Hicks' role to be evaluated after tough start

May 25th, 2022

ST. LOUIS -- Jordan Hicks is having a hard time transforming himself from one of baseball’s hardest-throwing relievers into a starting pitcher who can carry his team deep into games. His struggles with efficiency could force the team to confront the question of whether or not the makeover is worth it.

Hicks walked five batters before he got an out in the fourth inning of an 8-1 loss to the Blue Jays on Tuesday night at Busch Stadium, forcing yet another early hook from manager Oliver Marmol in what has become an early-season pattern of short starts for Hicks.

The loss snapped the Cardinals’ four-game winning streak.

“It’s a good question and one we’ll evaluate,” Marmol said, when asked how much longer the team will keep Hicks in a starting role. “At the end of the day, we want to feel like we’re competing and, when guys go out there, to think they have a shot. I think the combination of not commanding his pitches and just the overall pace made that difficult.”

Hicks, 25, still has plenty of raw weapons and talent most pitchers would envy. His fastball has dipped a couple of ticks off its average of around 101.1 mph from 2019, when he pitched exclusively in relief, to a still-intimidating 98.8 mph now that he has to try to navigate a lineup at least a couple of times. His high-spin slider remains devastatingly difficult to hit, with 3.5 inches of vertical movement per Statcast, a devilish pitch that breaks 70% more than the average Major League slider.
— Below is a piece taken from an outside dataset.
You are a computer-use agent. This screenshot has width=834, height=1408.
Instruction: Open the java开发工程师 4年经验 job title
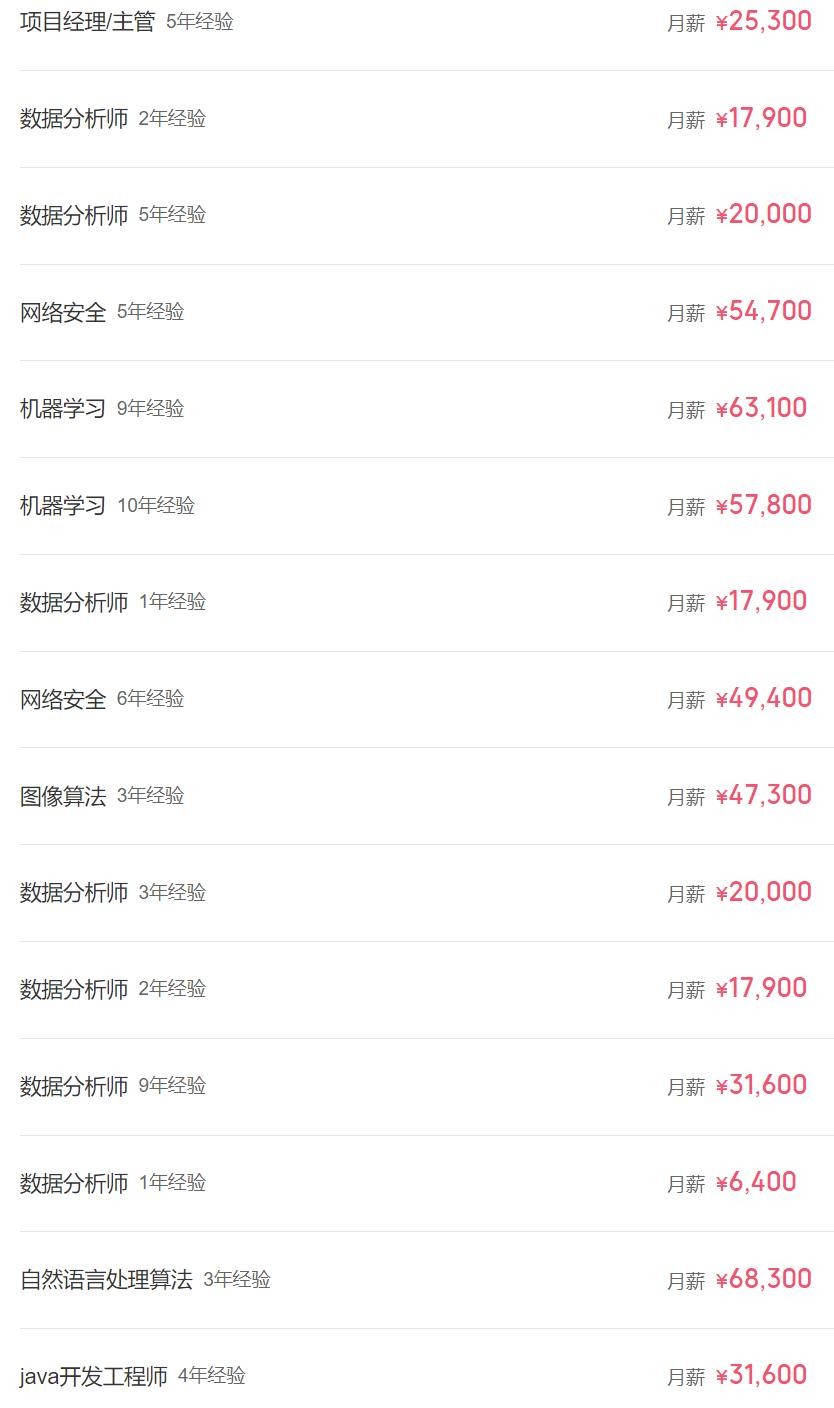point(93,1377)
It just doesn’t look enough like a strike to tempt good hitters to swing, particularly when the pitch isn’t always necessarily near the zone. Hicks set a laborious tone early Tuesday, with only one of his first seven pitches hitting the strike zone. Home-plate umpire Pat Hoberg barely had to lift his right hand early on. The night didn’t get much easier from there.

“I feel like if I can get that fastball in there, that’s the game changer,” Hicks said. “I can’t be out there throwing slider or changeup on every pitch. It’s frustrating. You’re supposed to get the fastball in there and working everything off that. It’s just not happening.”

Another question confronting Hicks is whether two effective pitches is enough to be a successful starting pitcher in the Major Leagues. His third pitch, the changeup, is a work in progress that he’s thrown less than 6 percent of the time this season.

The conundrum for the Cardinals is who would replace Hicks if they move him back to the bullpen. The club already has promoted top pitching prospect Matthew Liberatore to fill in for injured starter Steven Matz, and several of the starters at Triple-A Memphis, such as Jake Woodford and Johan Oviedo, have had chances to grab Major League spots before with limited success.

The Cards also want to be sure, because of Hicks’ immense upside, that they give him enough time to learn the craft of being a big league starting pitcher. That’s why they have given him the runway to build up to this point in the first place. He said he remains confident he can do it.

Tuesday’s start was Hicks’ first without a predetermined pitch count, but his ineffectiveness made Marmol’s decision to pull him early an easy one.

“One hundred percent I do,” Hicks said. “Like I said, it’s just about commanding that fastball, and once I do, I believe the sky’s the limit for myself. And that’s just my confidence, but it’s hard to read when you’re not throwing any fastball strikes.”

George Springer and several of the other patient Blue Jays hitters didn’t look particularly bothered taking pitches from Hicks on Tuesday, as they broke out of their early-season hitting torpor after Hicks started giving free passes. By the end of the game, Toronto’s offense -- stuck in a lengthy slump coming in -- had broken out definitively against the Cardinals’ middle relievers forced to pick up Hicks’ slack. Vladimir Guerrero Jr. launched a massive home run off Drew VerHagen, 109.1 mph off the bat for his first extra-base hit since May 5.

Hicks has yet to record an out as late as the sixth inning this season. By now, he was supposed to be built up into the range of 100 pitches, but his difficulty throwing enough strikes and getting through lineups three times has made that unattainable so far.

It wasn’t as if the Blue Jays teed off on Hicks, exactly; Toronto hit only six balls off him as hard as 95 mph. Catcher Danny Jansen had two of those hard-hit knocks, including an arcing fly ball that clanged off the left-field foul pole for a three-run homer one batter before the walk that ended Hicks’ night. Two of Hicks’ walks came around to score. Jansen, having a career night, also homered off VerHagen.

Hicks’ struggles were more glaring juxtaposed against the established starter the Cardinals were facing, Kevin Gausman, who pitched six scoreless innings while allowing just four hits. He struck out eight Cards to give him 64 punchouts for the season, good for fourth in MLB.